Dentro la maison di Jean Paul Gaultier: tra architettura, eccesso e seduzione
STYLE
22 Agosto 2025
Articolo di
Eleonora SergiDentro la maison di Jean Paul Gaultier: tra architettura, eccesso e seduzione
Moda e architettura si rincorrono come amanti instancabili nel quartier generale di Jean Paul Gaultier, l’enfant terrible della moda. La pelle storica di questo palazzo sostiene un racconto sempre in mutazione e oggi ospita la maison parigina che ha reinventato la marinière couture.
Nato nel 1912 come palazzo della Mutualité e abbandonato negli anni ’90, l’edificio rinasce nel 2004 grazie alla metamorfosi voluta da Gaultier. «Un luogo in cui le donne siano belle». Basta questa frase, pronunciata da Jean Paul Gaultier con la naturalezza di chi detta un assioma, per mettere in moto la macchina creativa. Gli architetti Alain Moatti & Henri Rivière, allora perfetti estranei all’universo couture, ricevono l’invito e si tuffano senza esitazione. Venti giorni di tempo, una scadenza che non ammette esitazioni. Rispondono non con una pianta, ma con un mondo. Due ossessioni li guidano: rianimare la bellezza sopita di un palazzo ottocentesco, sontuoso ma immobile, e catturare quell’“estetica dell’eccesso” che definisce l’anima del designer.
L’intervento degli architetti è una partitura di contrasti calibrati: muri avorio e piastrelle “métro” grigio metallico accendono il nero lucidissimo del pavimento in resina — un lago di riflessi dove a specchiarsi sono solo i colori degli abiti.

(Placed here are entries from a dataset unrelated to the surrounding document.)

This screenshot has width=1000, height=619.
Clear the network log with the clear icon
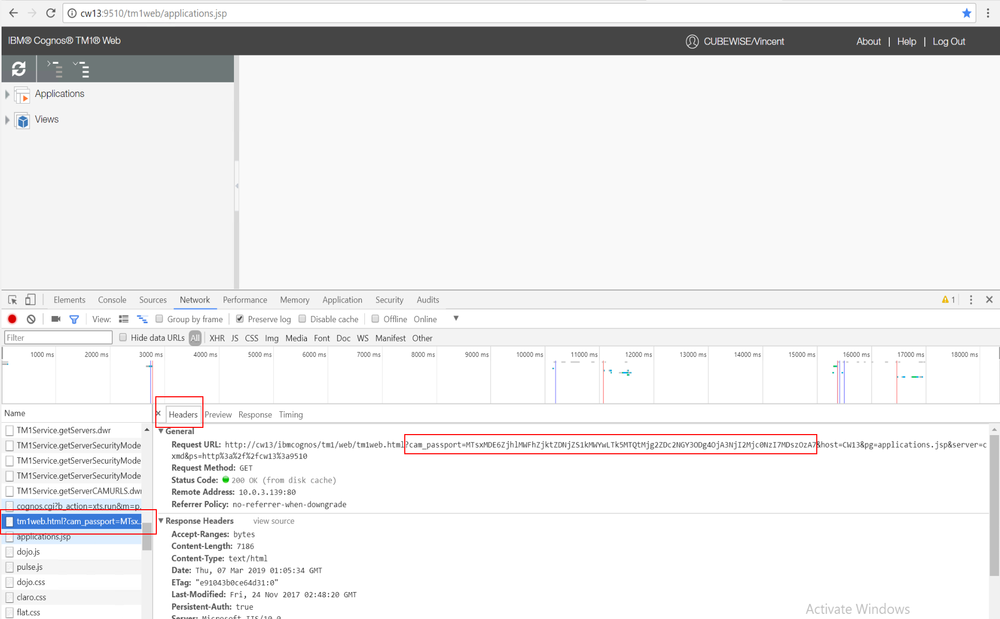coord(31,319)
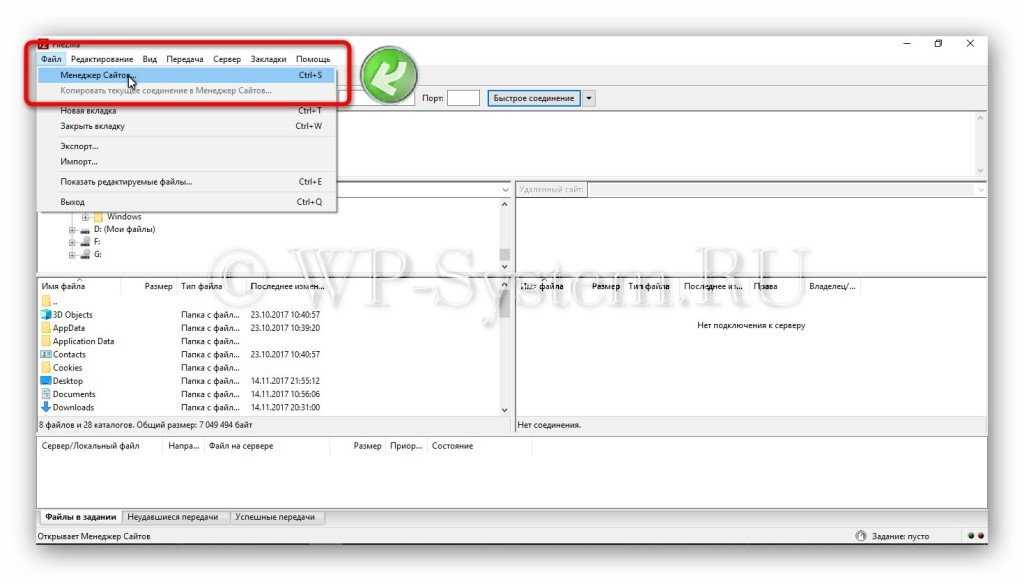Viewport: 1024px width, 581px height.
Task: Expand the G: drive tree node
Action: coord(72,254)
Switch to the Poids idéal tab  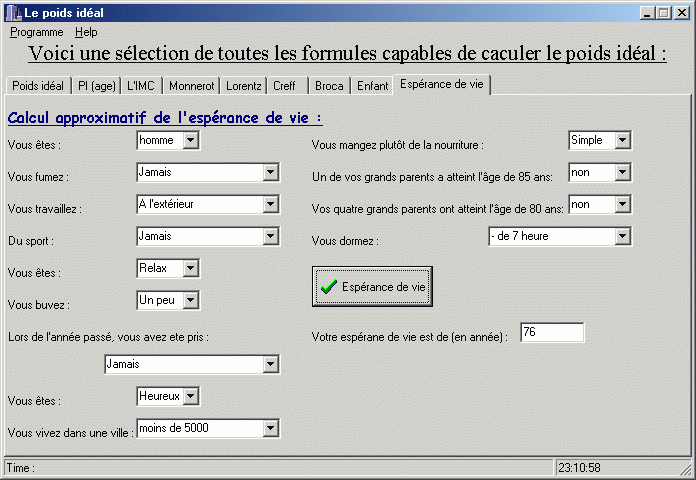coord(38,86)
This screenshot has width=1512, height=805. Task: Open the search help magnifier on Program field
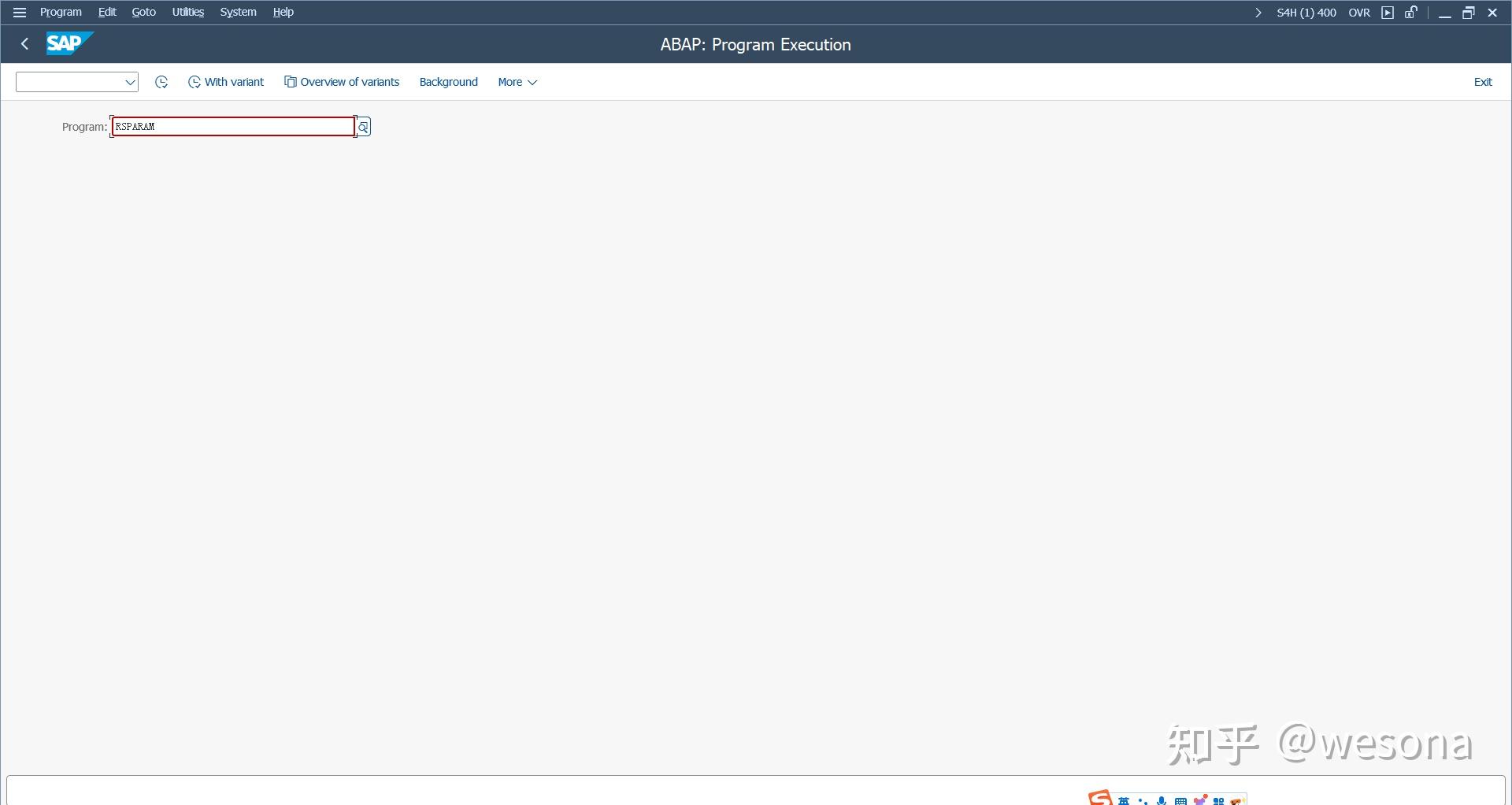362,127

Sopra, tre grandi verrières adottano una tecnologia a “cuscini” d’aria trasparente che trasformano la sala delle feste in una scatola di luce contemporanea.
Al primo piano, immense vetrate semicircolari sormontate da mascarons scolpiti; al secondo, la pietra ondeggia simulando tre bovindi. Le ringhiere in ferro battuto, disegnate con minuziosa cura, portano la firma di Henri-Paul Hannotin, così come la balaustra della scala interna.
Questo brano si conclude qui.